Heavy metal contamination remains a concern for many customers, especially in electronics and medical applications. To stay ahead, we regularly screen input streams and keep close relationships with catalyst suppliers, eliminating sources of iron, nickel, or zinc. We have learned that taking shortcuts with catalysts may lower costs in the short term, but hurts in the long run when downstream parts fail testing. Our in-plant filters and testing protocols reflect this hard-won experience.
Real people work in our plant. They take pride in their batches and pay attention to the way each lot turns out. Countless hours have gone into fine-tuning odor removal, dust control, and filter systems so that every package leaving our gates is exactly as ordered. Our R&D teams work with the sales group and directly with customer engineers, bridging the gap between chemistry and application.
A product like undecanedioic acid does not succeed on technical merit alone. It succeeds because of transparency, the way we report testing results, openly share production challenges, and respond to client feedback. On several occasions, returned product investigations have led to process changes that raised the bar for everyone. Clients trust UDDA because they trust the people making it—those who answer the phone, give straight answers, and know their chemistry hands-on.
Nothing replaces firsthand experience in chemical manufacturing. From the process floor up through technical support, we keep the lines of communication open, share what we learn, and adapt to market needs. The unique chain length of undecanedioic acid sets it apart functionally from other acids in the dicarboxylic family.

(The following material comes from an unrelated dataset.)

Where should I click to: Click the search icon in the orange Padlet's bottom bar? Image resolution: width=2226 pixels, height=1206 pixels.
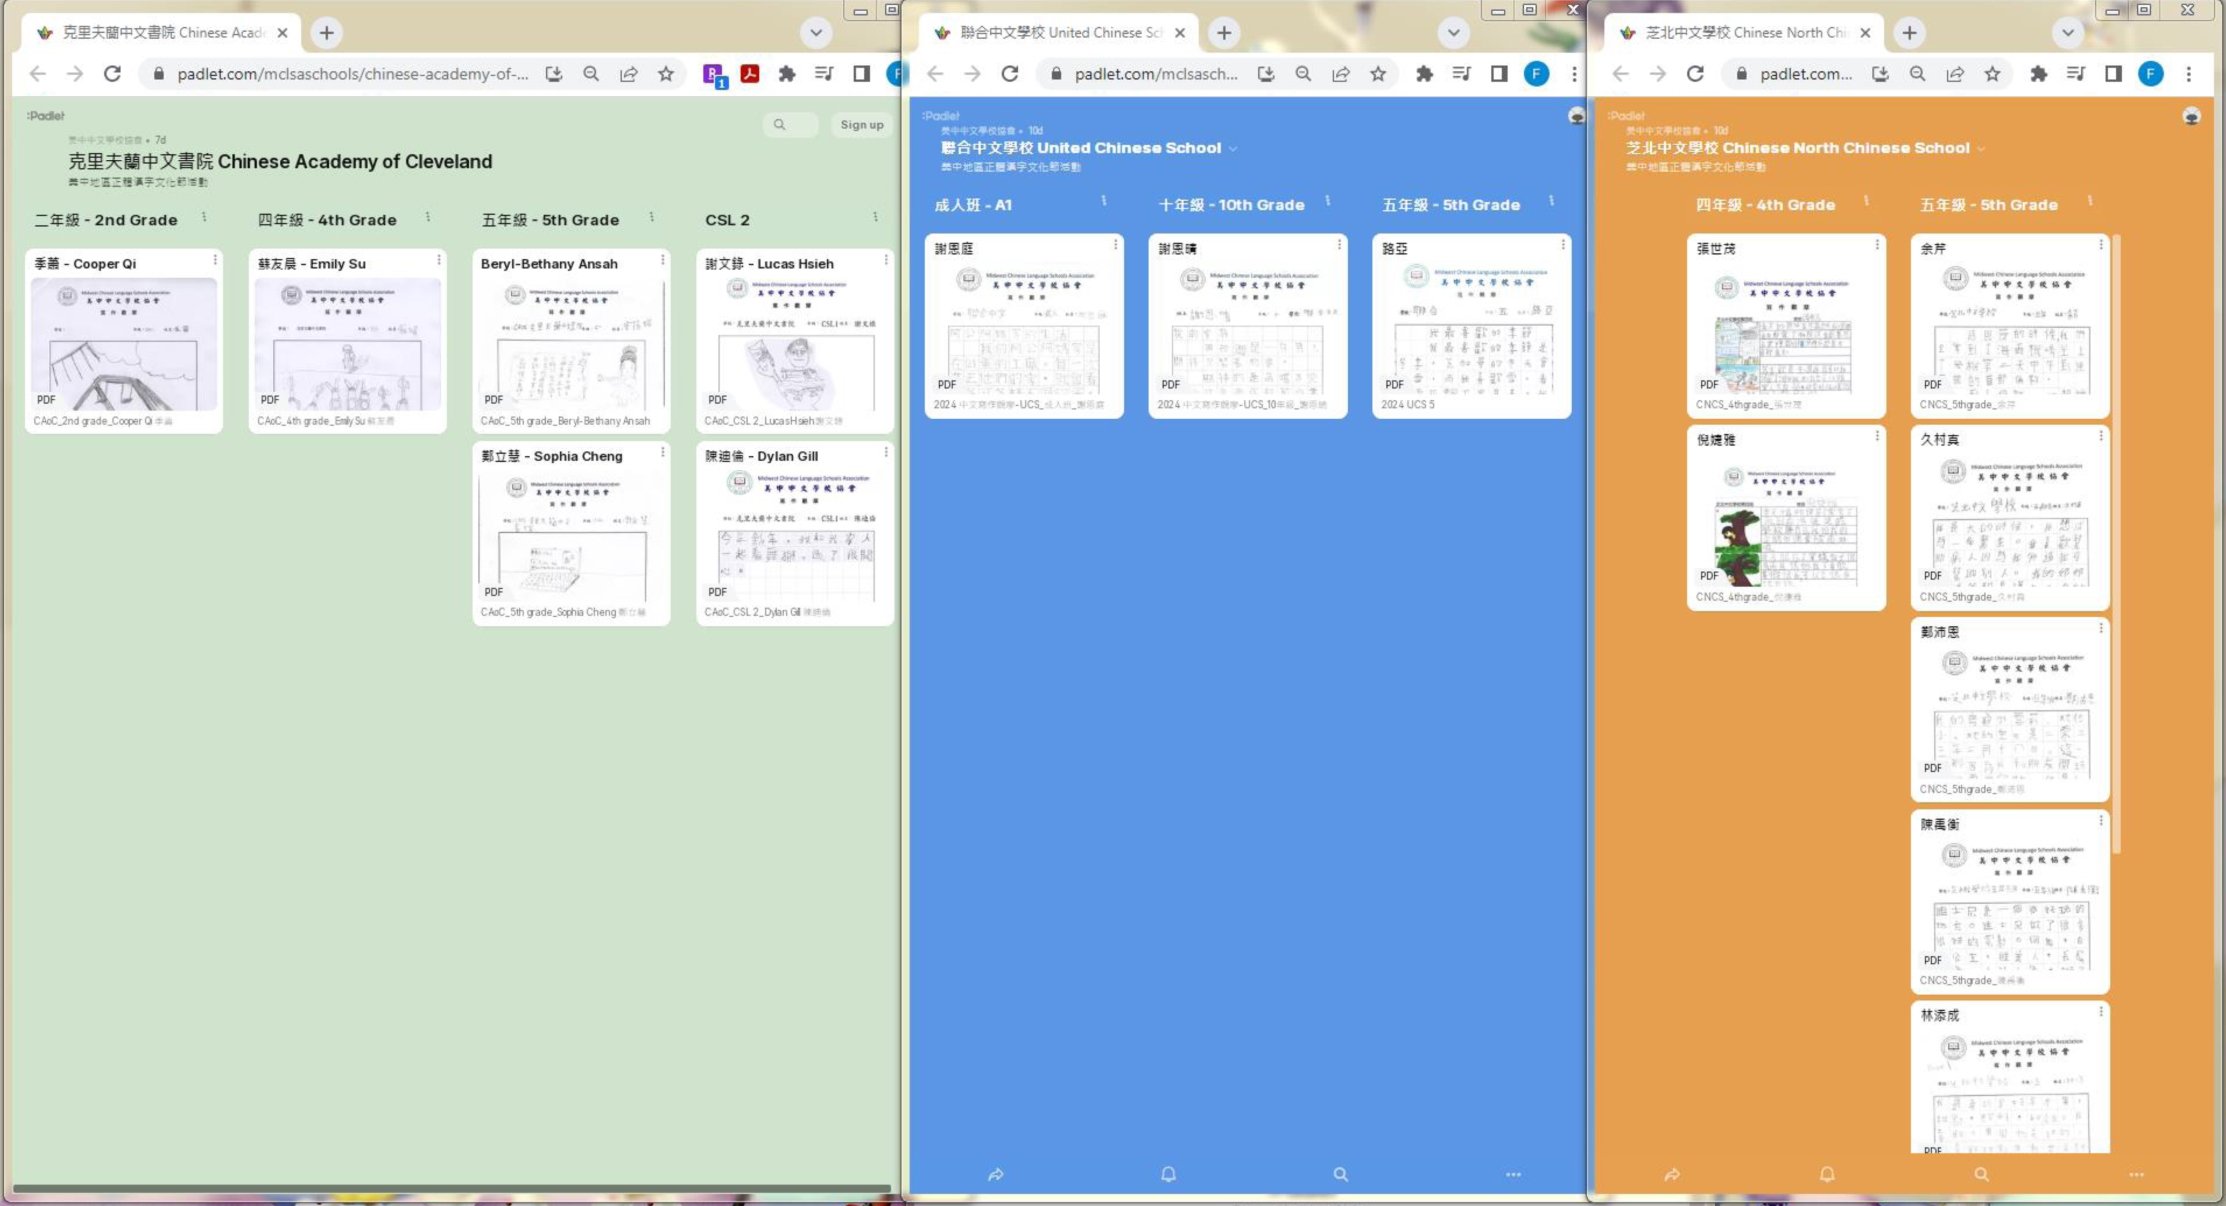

Our manufacturing approach reflects an understanding of where the chemistry meets the real world: in performance polymers, advanced lubricants, and reliable formulations for demanding markets.
Every lot of undecanedioic acid that leaves our plant reflects years of problem-solving, field testing, and customer dialogue. That history lives in the product performance, the strict batch controls, and the support our team stands ready to deliver with each order. It shows up in the delivered value for the applications that demand more than “just another dicarboxylic acid.”